> _What to do_
This task calls for every line of the material to be output verbatim.
<<<<
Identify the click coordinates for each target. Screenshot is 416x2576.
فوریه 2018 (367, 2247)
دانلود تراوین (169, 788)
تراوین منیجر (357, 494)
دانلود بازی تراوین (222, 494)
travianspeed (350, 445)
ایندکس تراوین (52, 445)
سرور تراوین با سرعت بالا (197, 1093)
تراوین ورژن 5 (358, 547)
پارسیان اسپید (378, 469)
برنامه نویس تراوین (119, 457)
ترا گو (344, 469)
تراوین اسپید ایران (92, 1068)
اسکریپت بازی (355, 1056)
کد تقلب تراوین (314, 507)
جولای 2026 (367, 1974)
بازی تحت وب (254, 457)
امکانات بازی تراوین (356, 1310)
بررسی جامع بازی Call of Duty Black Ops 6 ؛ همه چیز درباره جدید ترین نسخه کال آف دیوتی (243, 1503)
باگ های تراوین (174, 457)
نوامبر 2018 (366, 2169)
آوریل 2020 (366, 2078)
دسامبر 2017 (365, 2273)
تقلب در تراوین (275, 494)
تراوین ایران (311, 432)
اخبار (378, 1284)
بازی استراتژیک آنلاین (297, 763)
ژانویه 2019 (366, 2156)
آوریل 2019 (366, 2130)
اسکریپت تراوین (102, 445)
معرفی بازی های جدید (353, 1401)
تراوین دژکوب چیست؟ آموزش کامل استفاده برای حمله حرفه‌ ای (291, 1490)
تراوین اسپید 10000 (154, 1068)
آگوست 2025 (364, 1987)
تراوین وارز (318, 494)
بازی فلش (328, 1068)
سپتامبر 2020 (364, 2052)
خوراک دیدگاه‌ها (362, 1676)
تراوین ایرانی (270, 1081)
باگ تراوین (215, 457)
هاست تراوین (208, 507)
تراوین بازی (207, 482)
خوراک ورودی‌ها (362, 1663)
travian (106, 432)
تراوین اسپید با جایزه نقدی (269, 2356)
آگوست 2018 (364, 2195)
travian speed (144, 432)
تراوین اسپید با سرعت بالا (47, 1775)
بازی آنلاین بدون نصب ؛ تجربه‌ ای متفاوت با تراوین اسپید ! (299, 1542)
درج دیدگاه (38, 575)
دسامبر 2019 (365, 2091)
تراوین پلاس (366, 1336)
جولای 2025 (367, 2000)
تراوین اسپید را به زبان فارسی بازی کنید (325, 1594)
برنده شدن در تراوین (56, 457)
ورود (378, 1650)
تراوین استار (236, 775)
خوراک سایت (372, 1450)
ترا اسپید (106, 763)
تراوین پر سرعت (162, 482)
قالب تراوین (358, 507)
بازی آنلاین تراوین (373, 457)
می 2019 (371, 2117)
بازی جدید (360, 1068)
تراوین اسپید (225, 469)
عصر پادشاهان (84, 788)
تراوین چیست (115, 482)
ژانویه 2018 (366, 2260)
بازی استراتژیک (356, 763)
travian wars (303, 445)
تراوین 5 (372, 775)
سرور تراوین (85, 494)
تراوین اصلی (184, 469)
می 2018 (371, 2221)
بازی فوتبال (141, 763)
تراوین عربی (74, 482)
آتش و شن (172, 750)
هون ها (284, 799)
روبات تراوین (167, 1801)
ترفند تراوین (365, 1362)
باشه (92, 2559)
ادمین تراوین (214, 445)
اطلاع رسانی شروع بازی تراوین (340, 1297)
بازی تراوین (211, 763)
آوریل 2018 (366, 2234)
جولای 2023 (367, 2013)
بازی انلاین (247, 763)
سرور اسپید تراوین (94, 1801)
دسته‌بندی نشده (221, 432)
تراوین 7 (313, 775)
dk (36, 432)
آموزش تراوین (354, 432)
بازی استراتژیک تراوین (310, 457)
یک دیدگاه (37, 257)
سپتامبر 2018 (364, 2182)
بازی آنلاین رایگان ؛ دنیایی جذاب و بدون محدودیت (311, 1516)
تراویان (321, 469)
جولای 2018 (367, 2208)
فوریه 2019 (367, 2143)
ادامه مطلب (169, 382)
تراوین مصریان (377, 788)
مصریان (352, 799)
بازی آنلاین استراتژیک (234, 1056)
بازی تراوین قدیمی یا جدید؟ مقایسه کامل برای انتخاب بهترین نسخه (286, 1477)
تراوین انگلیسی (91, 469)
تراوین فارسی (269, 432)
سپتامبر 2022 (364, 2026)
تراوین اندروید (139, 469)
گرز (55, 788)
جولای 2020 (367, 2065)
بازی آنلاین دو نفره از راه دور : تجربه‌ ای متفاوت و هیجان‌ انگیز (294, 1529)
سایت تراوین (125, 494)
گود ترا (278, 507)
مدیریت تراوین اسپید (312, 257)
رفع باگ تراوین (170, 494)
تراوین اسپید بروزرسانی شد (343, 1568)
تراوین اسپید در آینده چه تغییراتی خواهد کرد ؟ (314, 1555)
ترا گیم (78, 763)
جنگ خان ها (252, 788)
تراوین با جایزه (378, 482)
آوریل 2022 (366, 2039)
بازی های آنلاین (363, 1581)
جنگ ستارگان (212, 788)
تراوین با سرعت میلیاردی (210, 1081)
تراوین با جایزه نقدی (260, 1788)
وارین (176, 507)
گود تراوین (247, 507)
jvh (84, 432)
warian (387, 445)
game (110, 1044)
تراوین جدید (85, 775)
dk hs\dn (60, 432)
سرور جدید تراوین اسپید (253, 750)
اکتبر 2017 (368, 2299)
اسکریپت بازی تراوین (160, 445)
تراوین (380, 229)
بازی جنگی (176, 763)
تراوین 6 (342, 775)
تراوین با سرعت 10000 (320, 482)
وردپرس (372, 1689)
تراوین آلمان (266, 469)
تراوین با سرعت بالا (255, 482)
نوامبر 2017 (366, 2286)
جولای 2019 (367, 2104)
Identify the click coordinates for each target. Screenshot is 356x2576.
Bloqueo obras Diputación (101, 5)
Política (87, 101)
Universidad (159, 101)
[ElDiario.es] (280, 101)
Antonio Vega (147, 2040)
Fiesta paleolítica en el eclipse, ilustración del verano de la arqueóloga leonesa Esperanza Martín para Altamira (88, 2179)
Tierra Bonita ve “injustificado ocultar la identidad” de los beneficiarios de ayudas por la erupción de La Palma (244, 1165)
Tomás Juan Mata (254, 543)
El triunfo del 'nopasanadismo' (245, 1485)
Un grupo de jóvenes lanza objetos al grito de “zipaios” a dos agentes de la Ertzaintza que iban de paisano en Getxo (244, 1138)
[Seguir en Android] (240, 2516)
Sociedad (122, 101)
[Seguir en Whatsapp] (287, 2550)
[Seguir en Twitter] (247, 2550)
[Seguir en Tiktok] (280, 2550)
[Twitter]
>>>>
> _Response area_
Identify the click coordinates for each target. Screenshot is 416x2576.
فوریه 2018 (367, 2247)
دانلود تراوین (169, 788)
تراوین منیجر (357, 494)
دانلود بازی تراوین (222, 494)
travianspeed (350, 445)
ایندکس تراوین (52, 445)
سرور تراوین با سرعت بالا (197, 1093)
تراوین ورژن 5 (358, 547)
پارسیان اسپید (378, 469)
برنامه نویس تراوین (119, 457)
ترا گو (344, 469)
تراوین اسپید ایران (92, 1068)
اسکریپت بازی (355, 1056)
کد تقلب تراوین (314, 507)
جولای 2026 (367, 1974)
بازی تحت وب (254, 457)
امکانات بازی تراوین (356, 1310)
بررسی جامع بازی Call of Duty Black Ops 6 ؛ همه چیز درباره جدید ترین نسخه کال آف دیوتی (243, 1503)
باگ های تراوین (174, 457)
نوامبر 2018 (366, 2169)
آوریل 2020 (366, 2078)
دسامبر 2017 (365, 2273)
تقلب در تراوین (275, 494)
تراوین ایران (311, 432)
اخبار (378, 1284)
بازی استراتژیک آنلاین (297, 763)
ژانویه 2019 (366, 2156)
آوریل 2019 (366, 2130)
اسکریپت تراوین (102, 445)
معرفی بازی های جدید (353, 1401)
تراوین دژکوب چیست؟ آموزش کامل استفاده برای حمله حرفه‌ ای (291, 1490)
تراوین اسپید 10000 (154, 1068)
آگوست 2025 (364, 1987)
تراوین وارز (318, 494)
بازی فلش (328, 1068)
سپتامبر 2020 (364, 2052)
خوراک دیدگاه‌ها (362, 1676)
تراوین ایرانی (270, 1081)
باگ تراوین (215, 457)
هاست تراوین (208, 507)
تراوین بازی (207, 482)
خوراک ورودی‌ها (362, 1663)
travian (106, 432)
تراوین اسپید با جایزه نقدی (269, 2356)
آگوست 2018 (364, 2195)
travian speed (144, 432)
تراوین اسپید با سرعت بالا (47, 1775)
بازی آنلاین بدون نصب ؛ تجربه‌ ای متفاوت با تراوین اسپید ! (299, 1542)
درج دیدگاه (38, 575)
دسامبر 2019 (365, 2091)
تراوین پلاس (366, 1336)
جولای 2025 (367, 2000)
تراوین اسپید را به زبان فارسی بازی کنید (325, 1594)
برنده شدن در تراوین (56, 457)
ورود (378, 1650)
تراوین استار (236, 775)
خوراک سایت (372, 1450)
ترا اسپید (106, 763)
تراوین پر سرعت (162, 482)
قالب تراوین (358, 507)
بازی آنلاین تراوین (373, 457)
می 2019 (371, 2117)
بازی جدید (360, 1068)
تراوین اسپید (225, 469)
عصر پادشاهان (84, 788)
تراوین چیست (115, 482)
ژانویه 2018 (366, 2260)
بازی استراتژیک (356, 763)
travian wars (303, 445)
تراوین 5 (372, 775)
سرور تراوین (85, 494)
تراوین اصلی (184, 469)
می 2018 (371, 2221)
بازی فوتبال (141, 763)
تراوین عربی (74, 482)
آتش و شن (172, 750)
هون ها (284, 799)
روبات تراوین (167, 1801)
ترفند تراوین (365, 1362)
باشه (92, 2559)
ادمین تراوین (214, 445)
اطلاع رسانی شروع بازی تراوین (340, 1297)
بازی تراوین (211, 763)
آوریل 2018 (366, 2234)
جولای 2023 (367, 2013)
بازی انلاین (247, 763)
سرور اسپید تراوین (94, 1801)
دسته‌بندی نشده (221, 432)
تراوین 7 (313, 775)
dk (36, 432)
آموزش تراوین (354, 432)
بازی استراتژیک تراوین (310, 457)
یک دیدگاه (37, 257)
سپتامبر 2018 (364, 2182)
بازی آنلاین رایگان ؛ دنیایی جذاب و بدون محدودیت (311, 1516)
تراویان (321, 469)
جولای 2018 (367, 2208)
فوریه 2019 (367, 2143)
ادامه مطلب (169, 382)
تراوین مصریان (377, 788)
مصریان (352, 799)
بازی آنلاین استراتژیک (234, 1056)
بازی تراوین قدیمی یا جدید؟ مقایسه کامل برای انتخاب بهترین نسخه (286, 1477)
تراوین انگلیسی (91, 469)
تراوین فارسی (269, 432)
سپتامبر 2022 (364, 2026)
تراوین اندروید (139, 469)
گرز (55, 788)
جولای 2020 (367, 2065)
بازی آنلاین دو نفره از راه دور : تجربه‌ ای متفاوت و هیجان‌ انگیز (294, 1529)
سایت تراوین (125, 494)
گود ترا (278, 507)
مدیریت تراوین اسپید (312, 257)
رفع باگ تراوین (170, 494)
تراوین اسپید بروزرسانی شد (343, 1568)
تراوین اسپید در آینده چه تغییراتی خواهد کرد ؟ (314, 1555)
ترا گیم (78, 763)
جنگ خان ها (252, 788)
تراوین با جایزه (378, 482)
آوریل 2022 (366, 2039)
بازی های آنلاین (363, 1581)
جنگ ستارگان (212, 788)
تراوین با سرعت میلیاردی (210, 1081)
تراوین با جایزه نقدی (260, 1788)
وارین (176, 507)
گود تراوین (247, 507)
jvh (84, 432)
warian (387, 445)
game (110, 1044)
تراوین جدید (85, 775)
dk hs\dn (60, 432)
سرور جدید تراوین اسپید (253, 750)
اکتبر 2017 (368, 2299)
اسکریپت بازی تراوین (160, 445)
تراوین (380, 229)
بازی جنگی (176, 763)
تراوین 6 (342, 775)
تراوین با سرعت 10000 (320, 482)
وردپرس (372, 1689)
تراوین آلمان (266, 469)
تراوین با سرعت بالا (255, 482)
نوامبر 2017 (366, 2286)
جولای 2019 (367, 2104)
Identify the click coordinates for each target. Screenshot is 356x2576.
Bloqueo obras Diputación (101, 5)
Política (87, 101)
Universidad (159, 101)
[ElDiario.es] (280, 101)
Antonio Vega (147, 2040)
Fiesta paleolítica en el eclipse, ilustración del verano de la arqueóloga leonesa Esperanza Martín para Altamira (88, 2179)
Tierra Bonita ve “injustificado ocultar la identidad” de los beneficiarios de ayudas por la erupción de La Palma (244, 1165)
Tomás Juan Mata (254, 543)
El triunfo del 'nopasanadismo' (245, 1485)
Un grupo de jóvenes lanza objetos al grito de “zipaios” a dos agentes de la Ertzaintza que iban de paisano en Getxo (244, 1138)
[Seguir en Android] (240, 2516)
Sociedad (122, 101)
[Seguir en Whatsapp] (287, 2550)
[Seguir en Twitter] (247, 2550)
[Seguir en Tiktok] (280, 2550)
[Twitter]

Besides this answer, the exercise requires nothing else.